**Work to complete**: Carry on the Apollo 10 text from its final sentence.

**Provided text**:
______________________________
Apollo 10, launched 18 May 1969, was the second Apollo mission to orbit the Moon, and the first to travel to the Moon with the full Apollo spacecraft, consisting of the Command and Service Module (CSM-106, "Charlie Brown") and the Lunar Module (LM-4, "Snoopy"). The CSM mass of 28,834 kg included propellants and expendables; the LM mass including propellants was 13,941 kg. The primary objectives of the mission were to demonstrate crew, space vehicle, and mission support facilities during a manned Lunar mission and to evaluate LM performance in cislunar and Lunar environment. The mission was a full "dry run" for the Apollo 11 mission, in which all operations except the actual Lunar landing were performed. The flight carried a three man crew: Commander Thomas P. Stafford, Command Module (CM) Pilot John W. Young, and Lunar Module (LM) Pilot Eugene A. Cernan.

After launch, the spacecraft was inserted into a 189.9 km x 184.4 km Earth parking orbit at 17:00:54 UT, followed by translunar injection after 1 1/2 orbits at 19:28:21 UT. The CSM separated from the Saturn V 3rd stage (S-IVB) at 19:51:42 UT, transposed, and docked with the LM at 20:06:37. TV coverage of the docking procedures was transmitted to the Goldstone, California tracking station for worldwide commercial viewing. Having achieved a trajectory towards the Moon, the Apollo 10 LM and CSM decoupled from the SIVB at 20:45 UT on 18 May and made a course correction to head for Lunar orbit. The SIVB stage was put on a ballistic trajectory by venting residual propellants where it flew by the Moon on 21 May and entered solar orbit.

On 19 May, the crew elected not to make the first of a series of midcourse maneuvers. A second preplanned midcourse correction that adjusted the trajectory to coincide with a July Lunar landing trajectory was executed at 3:19 pm EDT. The maneuver was so accurate that the preplanned third and fourth midcourse corrections were canceled. During the translunar coast, five color TV transmissions, totaling 72 minutes, were made of the spacecraft and the Earth.
______________________________
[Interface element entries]
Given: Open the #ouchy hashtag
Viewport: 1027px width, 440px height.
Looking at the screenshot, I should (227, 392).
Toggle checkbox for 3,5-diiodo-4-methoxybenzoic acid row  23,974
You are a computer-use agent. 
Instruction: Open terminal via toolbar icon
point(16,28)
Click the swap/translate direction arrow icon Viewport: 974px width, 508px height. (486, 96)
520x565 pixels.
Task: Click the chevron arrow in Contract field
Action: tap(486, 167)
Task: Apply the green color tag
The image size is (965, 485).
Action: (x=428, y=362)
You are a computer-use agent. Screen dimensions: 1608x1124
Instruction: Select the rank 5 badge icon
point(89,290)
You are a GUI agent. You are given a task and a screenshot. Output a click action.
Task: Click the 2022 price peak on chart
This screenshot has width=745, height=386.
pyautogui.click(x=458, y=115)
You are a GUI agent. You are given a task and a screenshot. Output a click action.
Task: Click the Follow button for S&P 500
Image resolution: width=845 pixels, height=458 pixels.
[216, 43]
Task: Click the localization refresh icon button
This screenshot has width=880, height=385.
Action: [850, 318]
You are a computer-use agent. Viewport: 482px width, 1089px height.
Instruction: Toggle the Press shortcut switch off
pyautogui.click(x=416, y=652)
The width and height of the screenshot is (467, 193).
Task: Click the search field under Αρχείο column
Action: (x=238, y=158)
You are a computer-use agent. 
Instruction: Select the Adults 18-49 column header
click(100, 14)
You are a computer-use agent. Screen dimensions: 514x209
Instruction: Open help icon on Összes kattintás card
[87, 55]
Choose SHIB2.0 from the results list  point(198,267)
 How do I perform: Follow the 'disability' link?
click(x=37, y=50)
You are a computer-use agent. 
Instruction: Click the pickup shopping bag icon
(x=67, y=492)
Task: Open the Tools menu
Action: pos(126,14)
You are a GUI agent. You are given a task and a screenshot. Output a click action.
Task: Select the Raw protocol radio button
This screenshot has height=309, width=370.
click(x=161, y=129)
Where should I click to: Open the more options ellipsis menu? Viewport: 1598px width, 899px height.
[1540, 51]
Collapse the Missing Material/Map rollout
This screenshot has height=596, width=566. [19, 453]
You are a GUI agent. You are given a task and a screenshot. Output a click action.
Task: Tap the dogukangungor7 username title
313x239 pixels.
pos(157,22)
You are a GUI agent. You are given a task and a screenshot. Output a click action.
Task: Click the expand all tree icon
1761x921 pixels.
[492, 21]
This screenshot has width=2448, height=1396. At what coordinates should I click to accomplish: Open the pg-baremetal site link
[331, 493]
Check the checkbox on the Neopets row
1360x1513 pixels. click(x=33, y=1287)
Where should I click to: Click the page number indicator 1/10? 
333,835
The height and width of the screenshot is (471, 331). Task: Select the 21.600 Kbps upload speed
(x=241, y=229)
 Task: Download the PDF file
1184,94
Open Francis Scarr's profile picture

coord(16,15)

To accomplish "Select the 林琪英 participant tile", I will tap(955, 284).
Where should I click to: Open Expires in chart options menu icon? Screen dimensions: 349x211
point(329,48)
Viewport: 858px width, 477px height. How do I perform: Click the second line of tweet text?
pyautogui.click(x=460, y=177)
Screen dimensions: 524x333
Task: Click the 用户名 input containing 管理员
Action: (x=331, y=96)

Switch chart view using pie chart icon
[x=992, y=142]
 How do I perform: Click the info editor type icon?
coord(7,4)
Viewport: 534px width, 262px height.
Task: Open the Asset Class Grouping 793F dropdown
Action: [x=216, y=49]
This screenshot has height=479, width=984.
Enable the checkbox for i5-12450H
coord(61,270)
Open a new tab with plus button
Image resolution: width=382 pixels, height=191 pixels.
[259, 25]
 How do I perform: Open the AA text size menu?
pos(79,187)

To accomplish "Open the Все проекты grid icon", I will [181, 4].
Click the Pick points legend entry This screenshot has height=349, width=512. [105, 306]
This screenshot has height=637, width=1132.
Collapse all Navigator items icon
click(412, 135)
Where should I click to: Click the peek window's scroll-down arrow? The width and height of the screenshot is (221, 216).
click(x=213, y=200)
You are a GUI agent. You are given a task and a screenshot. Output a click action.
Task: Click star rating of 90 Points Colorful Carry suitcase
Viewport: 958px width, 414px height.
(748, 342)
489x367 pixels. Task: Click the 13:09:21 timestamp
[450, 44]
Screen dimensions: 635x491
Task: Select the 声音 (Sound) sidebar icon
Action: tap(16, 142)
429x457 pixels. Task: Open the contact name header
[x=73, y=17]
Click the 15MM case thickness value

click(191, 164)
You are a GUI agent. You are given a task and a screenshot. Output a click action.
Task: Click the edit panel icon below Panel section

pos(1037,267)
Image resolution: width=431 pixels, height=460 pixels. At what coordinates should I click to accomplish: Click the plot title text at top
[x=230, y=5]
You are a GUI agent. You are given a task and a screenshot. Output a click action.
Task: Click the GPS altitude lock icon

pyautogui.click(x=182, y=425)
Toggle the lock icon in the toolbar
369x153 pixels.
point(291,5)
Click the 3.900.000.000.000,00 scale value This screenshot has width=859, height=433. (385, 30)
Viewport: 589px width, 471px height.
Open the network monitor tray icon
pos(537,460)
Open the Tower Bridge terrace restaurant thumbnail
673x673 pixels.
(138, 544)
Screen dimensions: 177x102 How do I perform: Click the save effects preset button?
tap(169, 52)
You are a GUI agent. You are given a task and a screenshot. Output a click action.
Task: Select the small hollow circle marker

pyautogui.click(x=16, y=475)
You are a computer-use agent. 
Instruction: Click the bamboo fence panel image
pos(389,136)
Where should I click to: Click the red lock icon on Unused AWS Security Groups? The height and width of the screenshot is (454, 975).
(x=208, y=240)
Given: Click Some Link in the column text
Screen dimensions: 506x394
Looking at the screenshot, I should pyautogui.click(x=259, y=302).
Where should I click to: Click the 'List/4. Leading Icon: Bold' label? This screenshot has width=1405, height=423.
______________________________
**The response**:
After a three day cruise, Apollo 10 entered an initial 315.5 km x 110.4 km Lunar orbit on 21 May 1969 at 20:44:54 UT, using a 356 sec. SPS burn. A second SPS burn lasting 19.3 seconds circularized the orbit to 113.9 km x 109.1 km.

On 22 May, Stafford and Cernan entered the LM and fired the SM reaction control thrusters to separate the LM from the CSM at 19:36:17 UT. The LM was put into an orbit to allow low altitude passes over the Lunar surface, the closest approach bringing it to within 8.4 nautical miles (15.6 km) of the Moon. All systems on the LM were tested during the separation including communications, propulsion, attitude control, and radar. The tests included a test of the landing radar, visual observation of Lunar lighting, stereo photography of the Moon, and execution of a phasing maneuver using the descent engine. The LM made a low-level pass over the planned site for the first Lunar landing. Numerous close-up photographs of the Moon's surface, in particular the planned Apollo landing sites, were taken. The LM descent stage was jettisoned into Lunar orbit. An error in switch positions brought a heart-stopping moment when the LM ascent stage went into wild gyrations after separation from the descent stage, possibly a fatal error if it had occurred during take off from the surface on a landing mission. The LM and CSM rendezvous and redocking occurred 8 hours after separation at 03:22 UT on 23 May.

Later on 23 May, the LM ascent stage was jettisoned into solar orbit after its batteries were burned to depletion. On 24 May, at 10:25:29 UT, after 61.5 hours in 31 Lunar orbits, the CSM rockets were fired for transearth injection. During the return trip, the astronauts made star-Lunar landmark sightings, star-Earth horizon navigation sightings, and live television transmissions. CM-SM separation took place on 26 May at 16:22:26 UT, and Apollo 10 splashed down in the Pacific Ocean on 26 May 1969 at 16:52:23 UT (12:52:23 p.m. EDT) after a mission elapsed time of 192 hours, 3 minutes, 23 seconds. The splashdown point was 15 deg 2 min S, 164 deg 39 min W, 400 miles east of American Samoa and 5.5 km (3.4 mi) from the recovery ship USS Princeton.

All systems on both spacecraft functioned nominally, the only exception being an anomaly in the automatic abort guidance system aboard the LM. In addition to extensive photography of the Lunar surface from both the LM and CSM, television images were taken and transmitted to Earth.

The Apollo 10 Command Module "Charlie Brown" is on display at the Science Museum, London, England.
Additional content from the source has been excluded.